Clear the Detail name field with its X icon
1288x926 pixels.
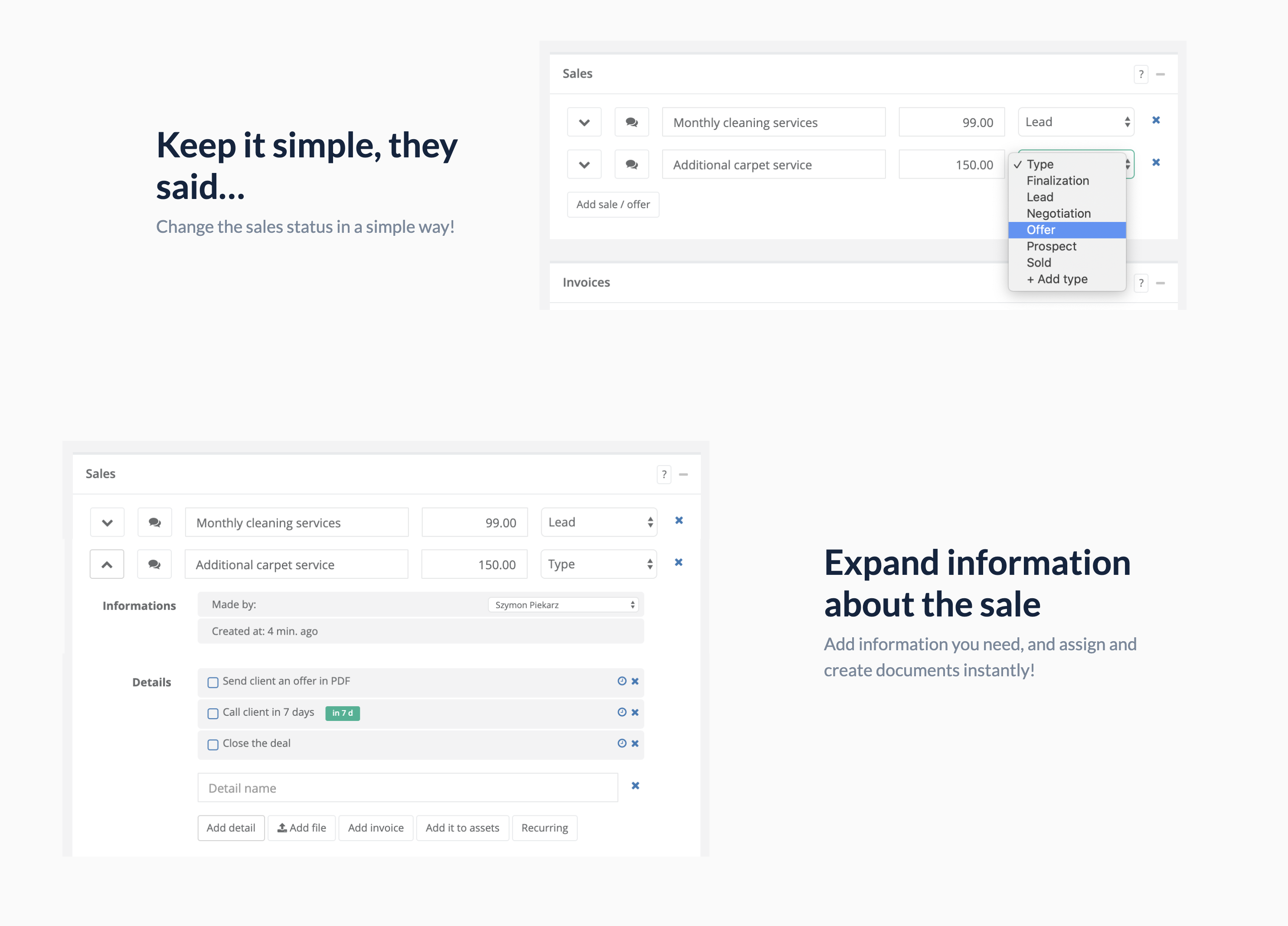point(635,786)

---

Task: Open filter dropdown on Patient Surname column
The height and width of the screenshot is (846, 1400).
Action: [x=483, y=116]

▸ Aim
Set down the material between the line containing "Clear the Detail name field with its X icon" and the line containing "point(635,786)", inclusive, copying each line unchanged and leaving out the pictures.

▸ Completed exercise
Clear the Detail name field with its X icon
1288x926 pixels.
point(635,786)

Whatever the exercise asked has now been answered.